A 59-Foot Asteroid Will Scrape Past Earth On Friday, Three Days After It Was Discovered


On Friday, a tiny asteroid will pass extremely close to the Earth, marking a record-close approach so far for the month of December. The intrepid asteroid will swing by Earth bright and early in the morning, creeping in within a few hundred miles from the planet’s surface. While a close brush with an asteroid of any size can certainly be daunting, the upcoming flyby is nothing to worry about.
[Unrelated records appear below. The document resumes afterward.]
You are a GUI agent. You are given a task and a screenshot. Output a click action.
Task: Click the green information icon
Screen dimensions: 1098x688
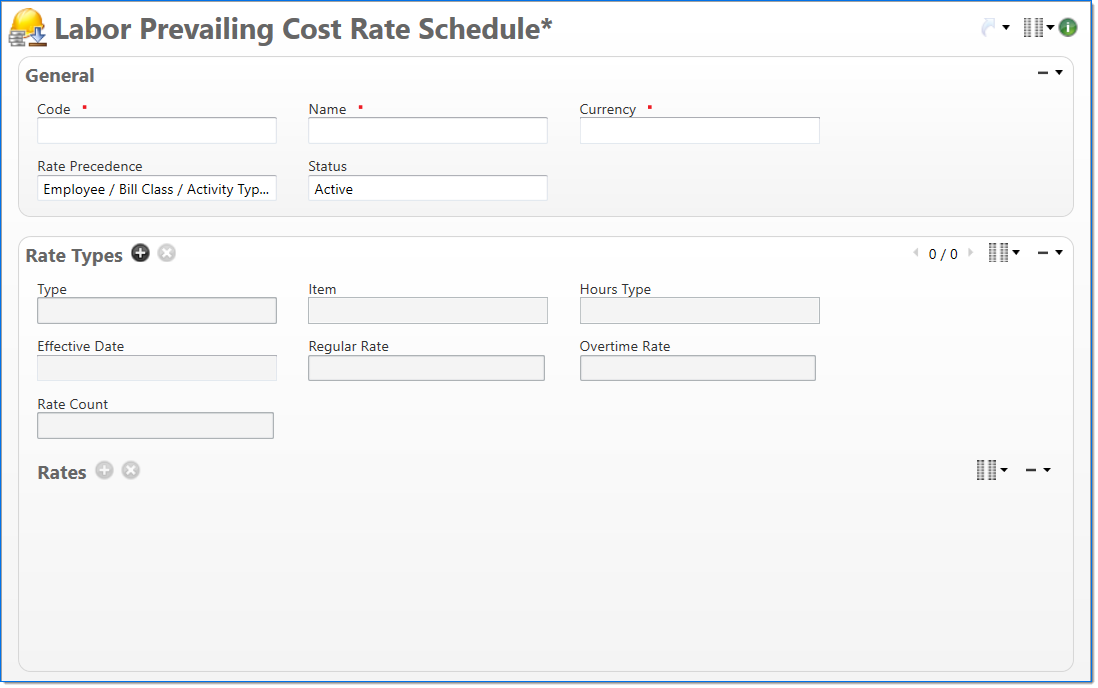click(x=1068, y=28)
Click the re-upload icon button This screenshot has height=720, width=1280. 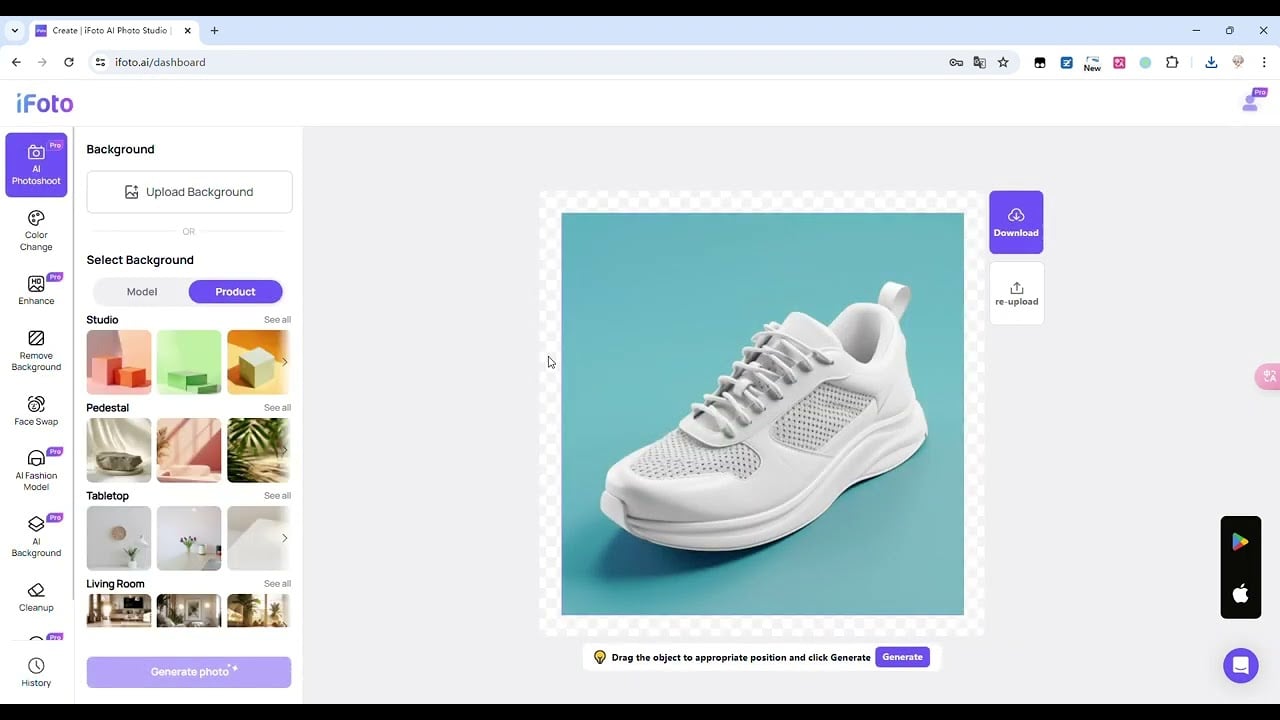(x=1016, y=293)
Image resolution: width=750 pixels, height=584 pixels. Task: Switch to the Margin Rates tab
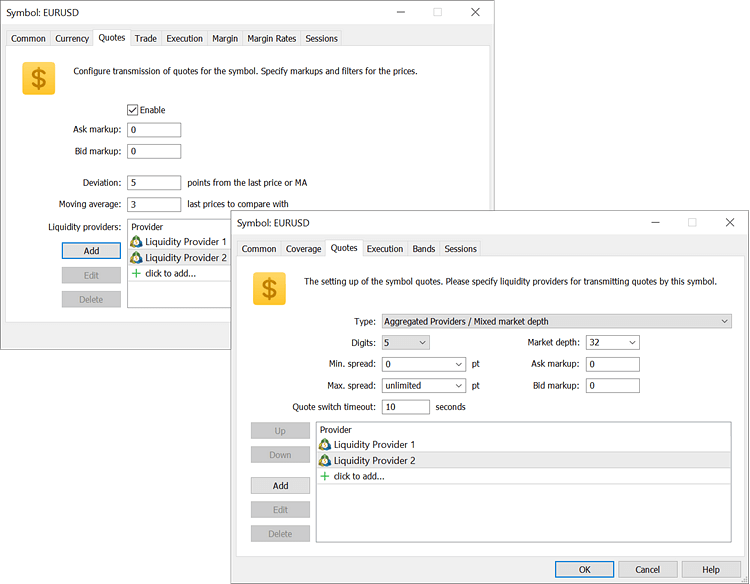tap(271, 39)
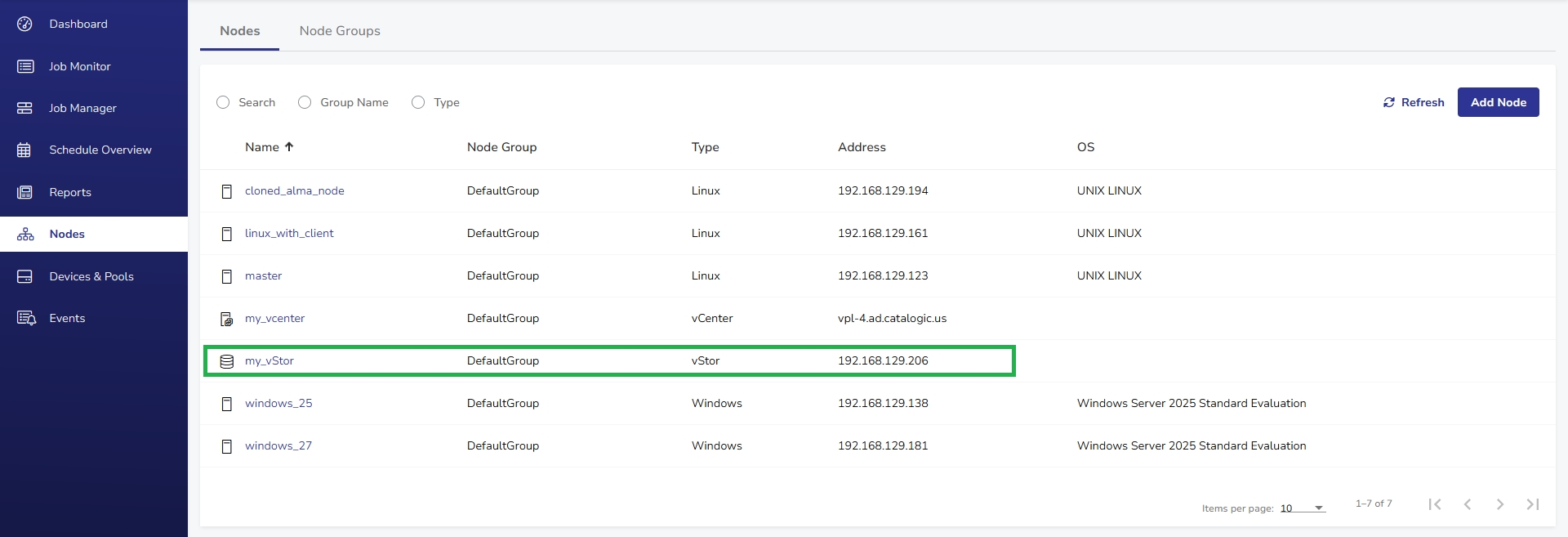Screen dimensions: 1568x537
Task: Click the Schedule Overview calendar icon
Action: (x=24, y=150)
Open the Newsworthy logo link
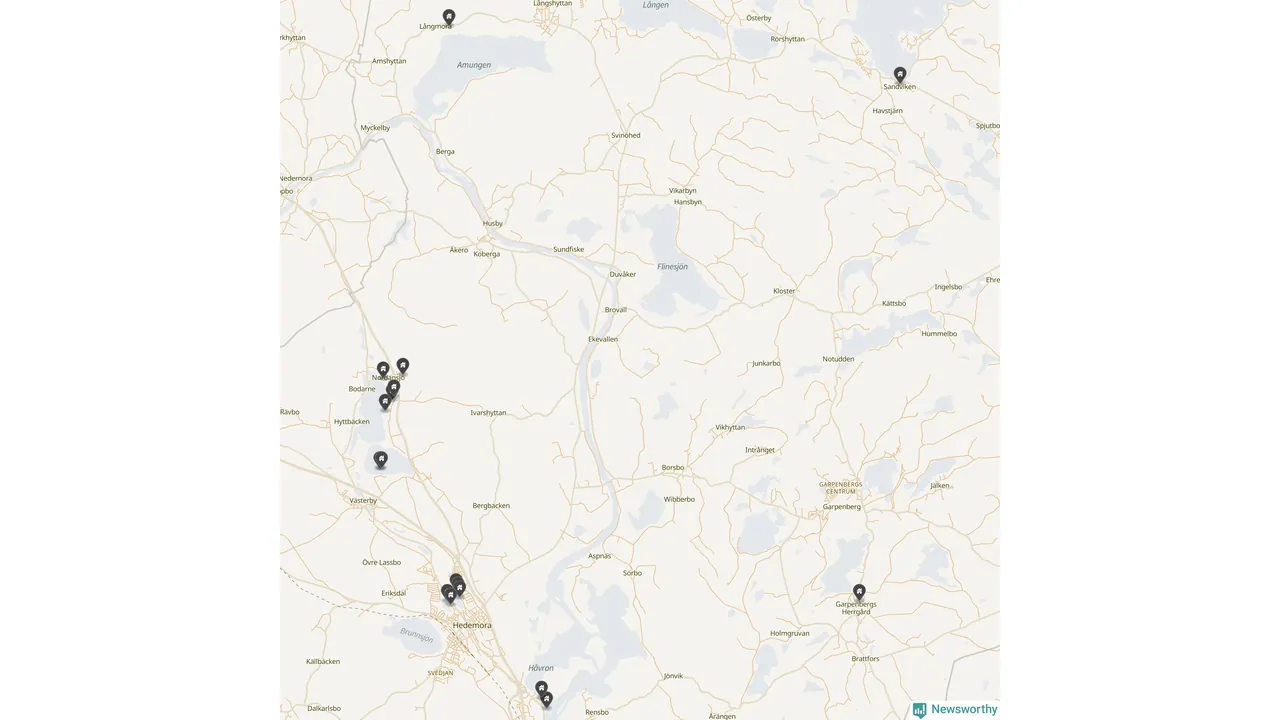Viewport: 1280px width, 720px height. pyautogui.click(x=955, y=709)
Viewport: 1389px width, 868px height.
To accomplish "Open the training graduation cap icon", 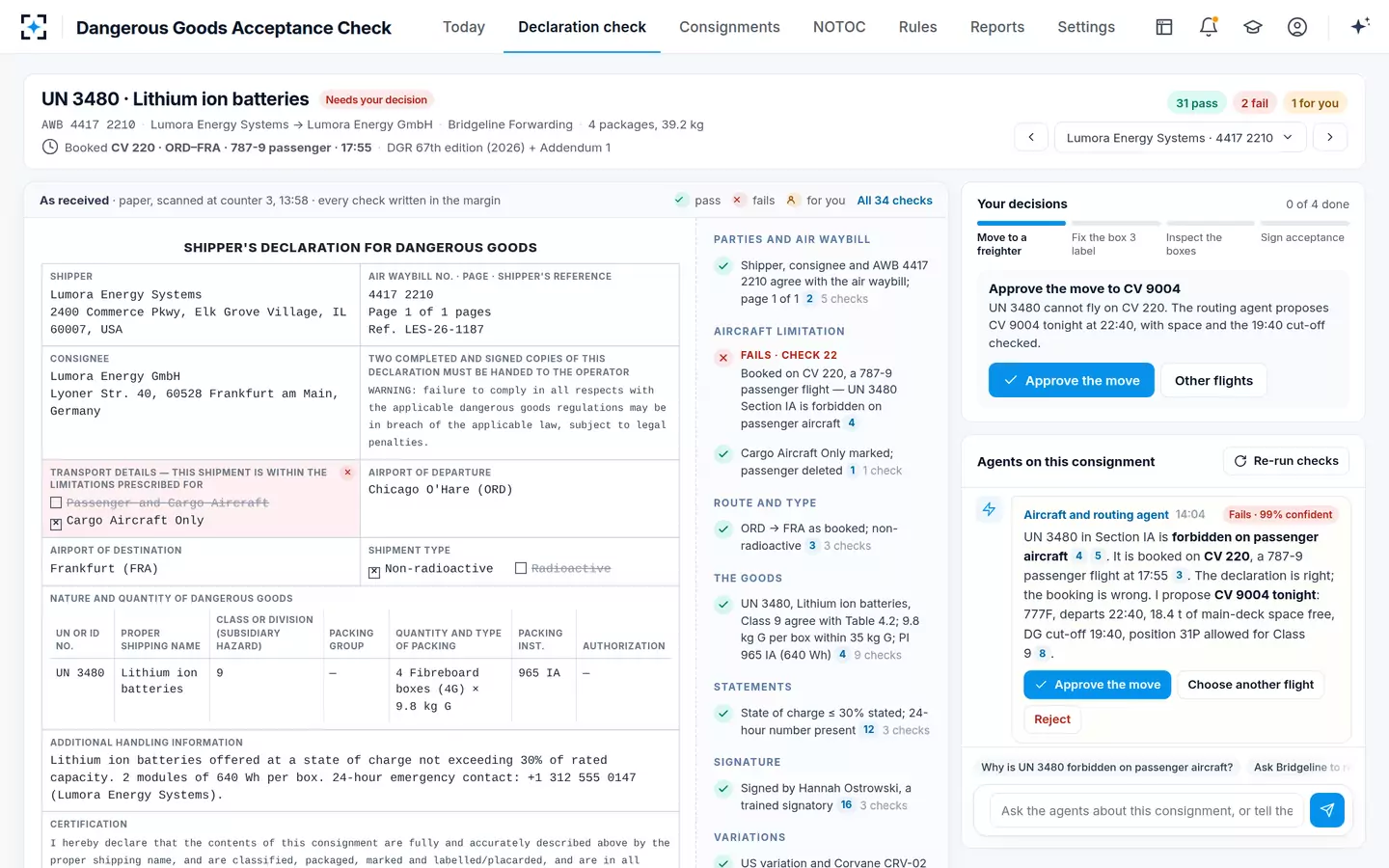I will pyautogui.click(x=1253, y=27).
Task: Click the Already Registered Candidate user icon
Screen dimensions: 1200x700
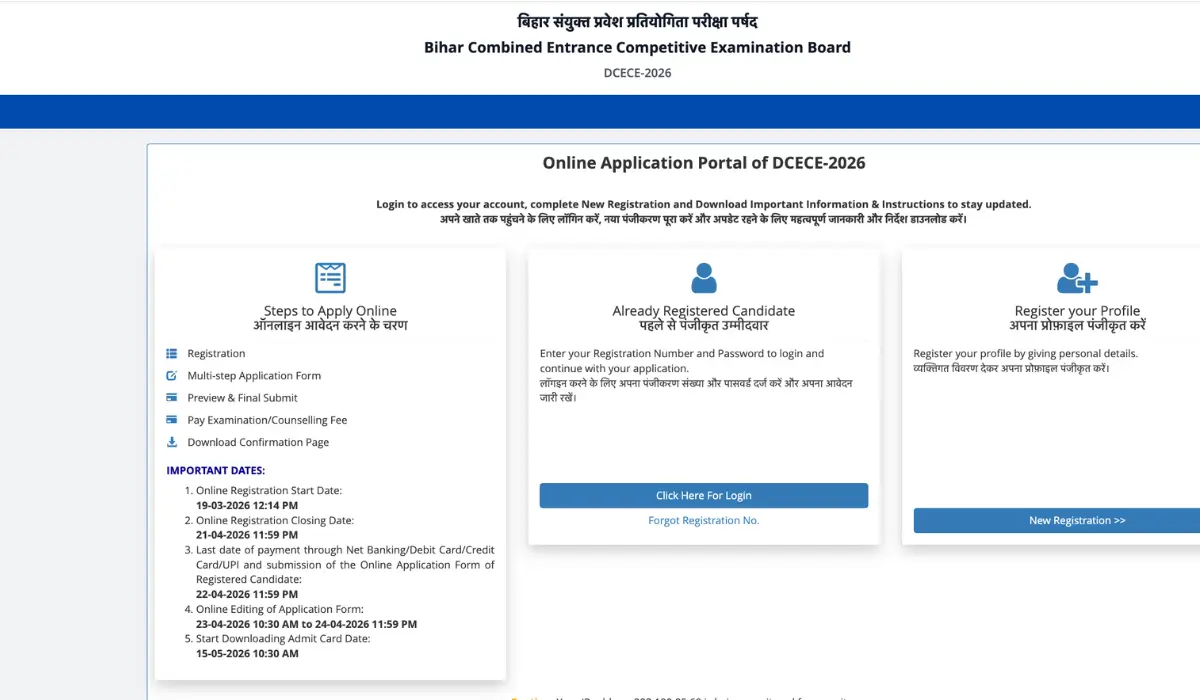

NASA assures that the inbound asteroid poses no threat to Earth and its inhabitants and will harmlessly hurtle past us as it circles the sun, never to return again.

According to a report released yesterday by NASA’s Jet Propulsion Laboratory (JPL), Friday’s celestial visitor is dubbed 2019 XN. The rock nearly slipped past NASA’s radar, as it was picked up by asteroid trackers only yesterday — just three days before its close flyby of Earth. The object orbits the sun once every 1,455 days, or nearly four years, and has never before passed through our corner of the solar system.

Its first and only visit will certainly be a memorable one, as it will bring the asteroid a mere 575,600 miles from Earth. Cruising at speeds of nearly 21,750 mph, the space rock will skim the planet at 6:48 a.m. ET on December 6, passing by at just 2.43 times the distance to the moon.

As far as near-Earth asteroids go, 2019 XN is not the heftiest to traipse through our cosmic neighborhood. Data from NASA’s Center for Near-Earth Object Studies (CNEOS) places the rock within a size range estimated between 25.9 feet and 59 feet in diameter. The object is only slightly larger than the 42-foot Apollo asteroid that scraped past Earth on November 30, buzzing the planet from just 95,300 miles away.

Just like its smaller predecessor, 2019 XN is also classified as an Apollo-type asteroid. Named after asteroid 1862 Apollo, a nearly mile-wide space rock that orbits the sun once every 651 days, objects of this class follow orbital paths that not only allow them to approach Earth but also to cross the planet’s surface. As such, Apollo asteroids are labeled as “Earth-crossing” and vastly differ from Amor asteroids, which approach the planet but never intersect Earth’s orbit.

Screen capture showing the orbit of asteroid 1862 Apollo on December 4.

About eight hours before its close encounter with planet Earth, asteroid 2019 XN will swing by the moon for a swift flyby of our natural satellite. The space rock will zoom past the moon at 10.31 p.m. ET tonight, barreling past the lunar surface from just under 670,000 miles away.

The small asteroid will be followed by a much larger space rock later on the same day. On Friday afternoon, a 560-foot Apollo asteroid is due to pass within 3.3 million miles of Earth, as recently reported by The Inquisitr.